- W Ostródzie ceny na deptaku zostały obniżone, aby przyciągnąć turystów, co wskazuje na trudności handlowców.
- Lody rzemieślnicze i gofry kosztują znacznie mniej niż rok temu, a sprzedawcy walczą o przetrwanie sezonu.
- Mimo niższych cen, ruch turystyczny jest mniejszy, a sprzedawcy obawiają się strat.
- Czy obniżki cen wystarczą, by uratować sezon w Ostródzie i jakie są rzeczywiste powody tej sytuacji?
Przed jedną z lodziarni stoją dwa czarne bębny, na których kredą wypisano: „Lody rzemieślnicze – 6 zł”, „Gofry czy Świderki amerykańskie – 8 zł”. Jeszcze rok temu te same przysmaki kosztowały niemal dwa razy więcej.
Gdybyśmy trzymali stare ceny, nie sprzedałabym nic.
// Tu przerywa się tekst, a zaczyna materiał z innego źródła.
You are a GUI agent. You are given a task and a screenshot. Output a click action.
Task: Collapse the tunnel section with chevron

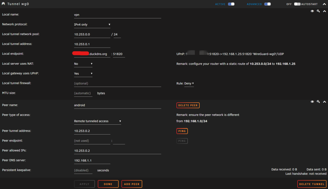[x=324, y=11]
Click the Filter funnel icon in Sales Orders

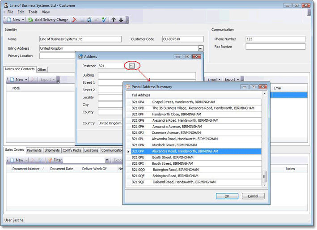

Teraz ludzie się zatrzymują, dzieciaki ciągną rodziców, ale to nie jest taki ruch jak dawniej.
– mówi nam sprzedawczyni.
Menu przyklejone na ścianie budki też wygląda jak po małej rewolucji. Naklejki z nowymi cenami zasłaniają stare kwoty. Świderek kosztuje 8 zł, gałka lodów 6 zł, rurka z kremem 8 zł, granita 7 zł. Zestaw, który rok temu obciążał portfel, dziś wrócił do stawek sprzed pięciu lat.
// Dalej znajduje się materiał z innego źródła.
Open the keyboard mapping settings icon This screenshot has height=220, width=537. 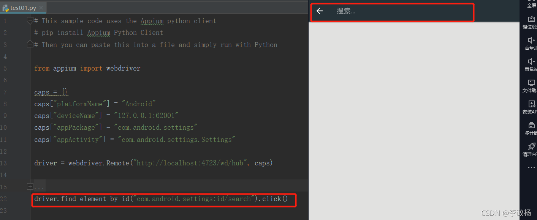point(531,19)
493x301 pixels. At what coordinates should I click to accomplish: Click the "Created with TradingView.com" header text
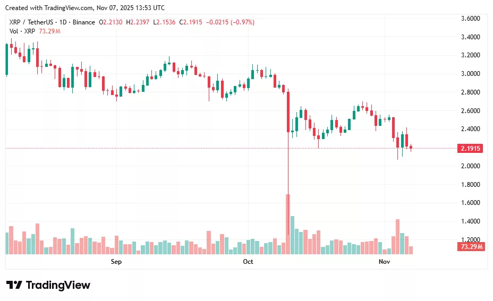tap(85, 7)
Deptak żyje, ale w spokojniejszym rytmie. Przed budkami kolejki są krótkie, a wielu turystów zamiast wydawać na drogie obiady, decyduje się na tani deser.
– Mamy szczęście, że jest taniej, bo przy tej inflacji człowiek dwa razy się zastanowi, zanim wyda pieniądze – mówi para z dzieckiem, które właśnie trzyma w ręku loda w waflu.
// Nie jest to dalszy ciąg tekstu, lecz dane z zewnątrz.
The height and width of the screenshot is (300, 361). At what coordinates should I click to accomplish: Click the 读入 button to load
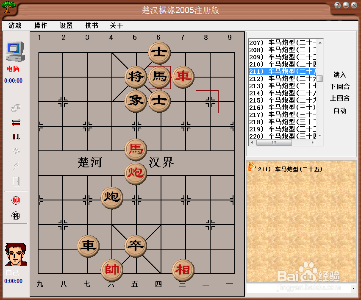click(339, 75)
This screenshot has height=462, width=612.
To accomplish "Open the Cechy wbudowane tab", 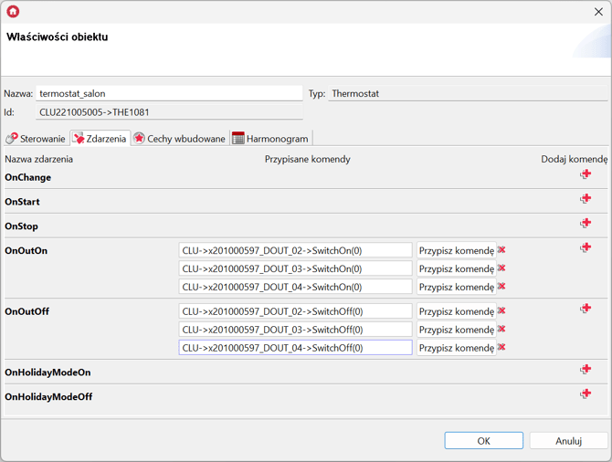I will point(179,139).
Ten rok to klapa. Pogoda zrobiła swoje, turystów mniej, a koszty te same. Jak się uda zamknąć sezon bez dużych strat, to będzie cud.
– słyszymy od jednego z handlowców.
Na deptaku jednak widać życie – rodziny z dziećmi, młodzież na rowerach i rolkach, starszych spacerowiczów, którzy przystają przy stoiskach z pamiątkami. Ostróda ma swój urok, ale lato 2025 zapisze się w pamięci sprzedawców nie jako czas zarobku, lecz walki o przetrwanie.